Pensão por morte: Prevalece o limite de 21 anos de idade para dependente de servidor público

Para o STJ a legislação local não pode contrariar o que dispõe a Lei 8.213/1991, que prevê a extinção da pensão somente pela emancipação ou quando a pessoa completar 21 anos


Para dependente de servidor público, o limite de 21 anos previsto na Lei 8.213/1991, prevalece em relação à lei local.
Com este entendimento a Primeira Turma do Superior Tribunal de Justiça (STJ) determinou a suspensão de artigos da Lei Complementar 73/2004do Maranhão que previam a interrupção do benefício quando o dependente de servidor público completasse a maioridade civil, aos 18 anos.

Por maioria de votos, os ministros entenderam que a Lei Federal 9.717/1998, que proíbe a concessão a servidores de benefícios diferentes daqueles previstos no Regime Geral de Previdência Social (RGPS), deve prevalecer sobre as determina lei local fixadas em sentido diferente. Assim, a turma entendeu que deve prevalecer o limite de 21 anos previsto na Lei 8.213/1991.
ORIGEM DO CASO
No mandado de segurança, a parte autora alegou que vinha recebendo regularmente o benefício de pensão por morte até que, em dezembro de 2014, foi excluída da folha de pagamento do estado sob o argumento de que teria completado 18 anos, atingindo o limite para pagamento de benefícios previstos pela LC 73/2004.
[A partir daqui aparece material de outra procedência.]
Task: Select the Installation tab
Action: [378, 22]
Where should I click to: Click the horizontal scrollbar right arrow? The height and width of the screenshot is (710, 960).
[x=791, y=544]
Alegou a autora, que, ao fixar em 18 anos o teto para o recebimento do benefício, a legislação local em sentido contrário ao que determina a Lei 8.213/1991, que prevê a extinção da pensão pela emancipação ou quando a pessoa completar 21 anos.
Neste ponto, é importante reafirmarmos que em época de fervorosas pretensões de mudanças na legislação previdência, compreendermos que a orientação jurisprudencial do Superior Tribunal de Justiça é no sentido de aplicar-se, para a concessão de benefício de pensão por morte, a legislação vigente ao tempo do óbito do instituidor (Súmula n.º 304/STJ).
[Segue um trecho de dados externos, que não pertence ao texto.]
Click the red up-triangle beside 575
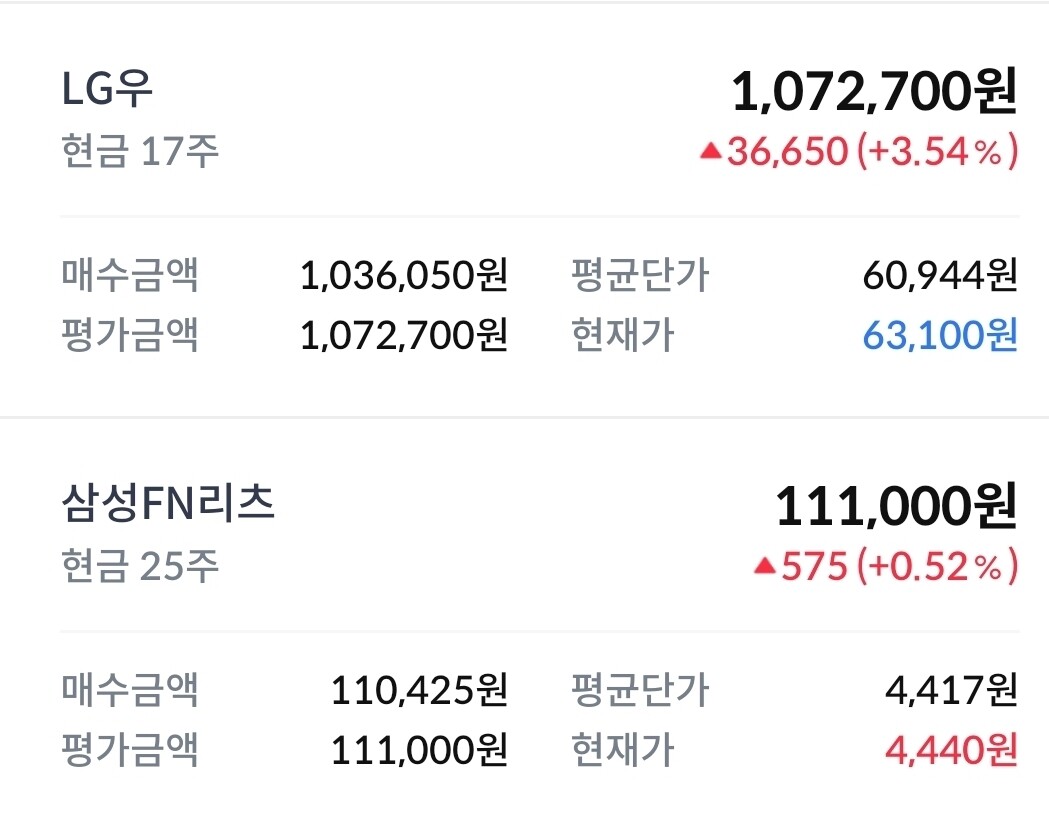The width and height of the screenshot is (1049, 829). pos(764,567)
Logo, o valor da pensão por morte passou a ser reduzido nos casos em que o servidor vinha recebendo remuneração ou proventos (aposentadoria) maior que o valor teto do RGPS.
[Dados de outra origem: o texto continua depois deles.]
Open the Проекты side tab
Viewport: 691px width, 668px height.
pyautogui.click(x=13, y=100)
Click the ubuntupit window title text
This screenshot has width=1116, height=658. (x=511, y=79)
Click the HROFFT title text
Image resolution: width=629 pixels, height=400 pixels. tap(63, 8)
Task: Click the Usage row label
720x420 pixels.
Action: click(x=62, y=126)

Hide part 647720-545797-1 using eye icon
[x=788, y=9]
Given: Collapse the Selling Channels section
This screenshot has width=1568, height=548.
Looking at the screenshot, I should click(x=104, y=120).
Agora, é importante lembrar que essa mudança, no âmbito federal, somente produziu os seus efeitos depois da edição da Medida Provisória n.º 167, em 20.2.2004, o que nos leva a entender que a pensão por morte dos servidores ocorridas até 19.2.2004 ainda são disciplinadas pela regra anterior (cálculo igual ao valor da última remuneração ou aposentadoria percebida pelo de cujus), pelo que já argumentamos acima, ou seja, a jurisprudência é no sentido de que pensão é regida pela regra vigente ao tempo do óbito do agente público falecido.
Estabelecido esse parâmetro de cálculo, cabe destacar que na legislação federal, a qual deve ser seguida, nesse aspecto, como bem assentou a decisão acima, a pensão por morte tem sua previsão legal no art. 74 da Lei n.º 8.213/1991.